Anne a sonné une première fois, a attendu quelques secondes, a sonné une seconde fois, a plaqué son oreille contre la porte qui ne lui répond rien, et s’apprête donc à repartir furax dire à sa copine Millia que ses potes sont des gros salauds pas dignes de confiance du tout, quand le grondement d’une vénérable serrure seventies la fait sursauter en arrière et décoller l’oreille de la porte. Soudain remplie d’espoir, elle est finalement assez déçue de constater que l’acoustique du vieil immeuble lui a joué un tour, et que c’est Anasthasie qui vient d’ouvrir la porte. Evidemment elle ne sait pas qu’Anasthasie est Anasthasie, que cette grande fille habillée en bohémienne de carnaval deviendra bon gré mal gré sa voisine et l’une de ses plus proches amies, pour l’instant et pour Anne, Anasthasie est la fille bizarre sur le palier qui frotte d’une main distraite la tête de la statue de bronze usée devant sa porte en lui faisant (à Anne, pas à la statue), un grand sourire.
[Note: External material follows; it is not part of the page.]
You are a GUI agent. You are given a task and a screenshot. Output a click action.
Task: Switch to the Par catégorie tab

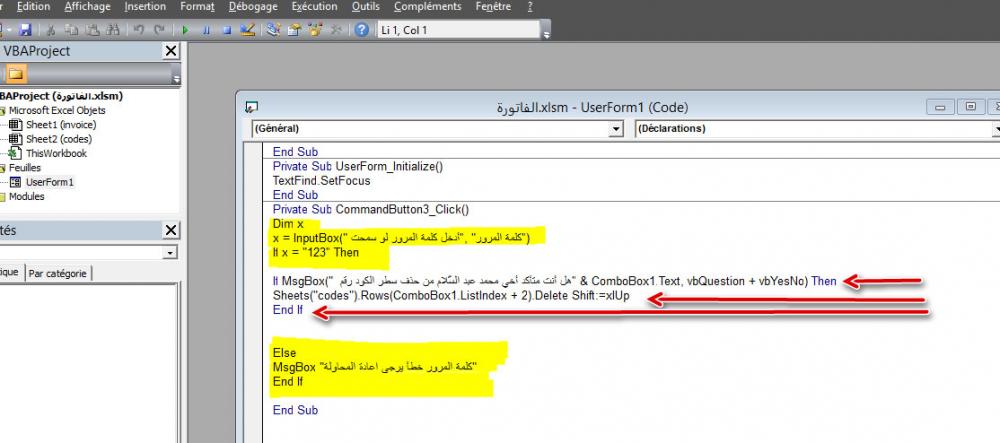pos(58,273)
« Tu peux insister un peu, elle lui dit, ils ont eu une dure nuit, les deux, et si ça se trouve ils ne se sont pas réveillés. Allez salut ! », et elle file en faisant tinter les breloques qui lui enserrent chevilles et poignets et Anne la suit de l’oreille pendant toute la descente de l’escalier. Anne sonne donc une troisième fois, toujours un peu colère mais rassurée de ne pas avoir fait le chemin pour rien – et puis apparemment les amis de Millia sont des fêtards, ça pourrait être sympa au final. Anasthasie a rejoint la rue et s’est glissée dans la foule comme sous sa couette, pour quelqu’un à qui on a tant fait de mal, elle aime beaucoup les gens, il lui a fallu du temps pour s’y remettre mais elle adore ces contacts-là, anonymes mais sympathiques, lorsque les gens prennent le temps et qu’il est facile de leur arracher un sourire vivace. Le vieux monsieur la regarde d’ailleurs d’un air amusé et elle lui fait étinceler ses yeux verts.
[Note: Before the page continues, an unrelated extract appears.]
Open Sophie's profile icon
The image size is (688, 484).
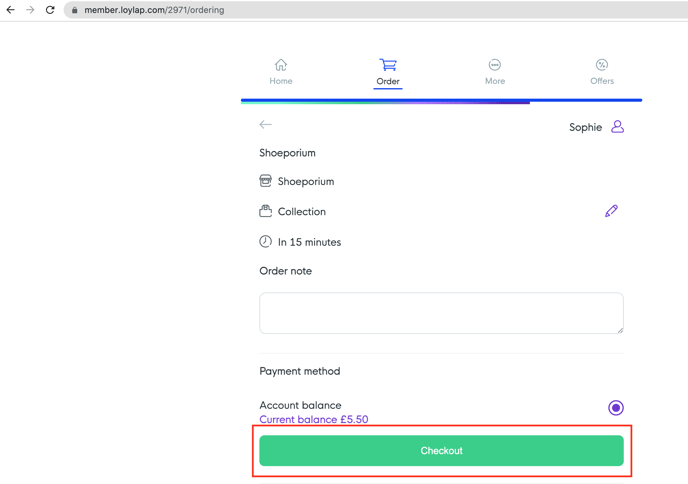[617, 127]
Pendant ce temps Anne attend toujours que ses hôtes émergent enfin en regardant la statue de l’Homme Vert et la patine sur le dessus de sa tête et sur son sexe en se disant qu’est-ce que c’est encore que ces tarés, et une main soudain se pose sur la tête de la statue et lorsqu’elle lève les yeux Emilien lui lance un petit Tcho avant d’ouvrir l’appartement de ses potes en lui disant C’est Anne, c’est ça ? Et Anne hoche la tête rassérénée. Ils entrent dans l’appartement tous les deux mais je ne les suis pas, j’ai passé ma vie là-bas maintenant c’est leur tour, et je lève un peu la tête, le père fatigué et son fils se sont engouffrés dans le McDo un peu plus haut, le père se demande si c’est bien raisonnable, les calories, tout ça, mais le petit a tellement insisté, bon, ça ira pour cette fois.

La dame s’est acheté des macarons à la framboise et au chocolat, l’étudiant hésite entre une écharpe noire à grosse mailles qui fait un peu sérieux et une beige en laine de mérinos beige qui fait un peu trop twink avant de se rendre compte que c’est ce mélange de twink et de sérieux qui l’a séduit, et finit par opter pour la beige en prenant soin de conserver dans son porte-monnaie le ticket au cas où ça ne lui plairait pas, et je décide que l’histoire n’a plus tellement besoin de moi en ce moment-même, quand on est mort on sait ou on croit savoir ces choses-là, ce qui revient au même, et je m’échappe tout doucement de l’immeuble, m’attarde cinq minutes sur l’épaule du trader en lui murmurant que tout va bien, souffle un petit courant d’air dans le cou de la voisine qui lui donne un petit frisson qui lui fait lever les yeux sur la chocolaterie et sur le jeune homme habillé comme l’as de pique qui fait la queue en lisant une copie froissée d’un bouquin d’Asimov, et puis je m’élève, m’élève, au-dessus des rues bondées par le marché, au-dessus de la cathédrale, des collines de Lausanne, de la tour de Sauvabelin, et des gens, des gens comme les autres, comme moi avant, comme Max, et Sam, et Anne et Sal et Millia et Amandine et Anasthasie et Zelda et tous les autres, le vieux monsieur et les enfants qui suivent leurs parents en les menant par le bout du nez. Je ne sais pas si ce que je vous dis est vrai, mais je crois, et j’aime à croire que, quand on meurt, on va à Lausanne. Si la malchance ou la vieillesse venaient à vous tomber dessus, passez me voir.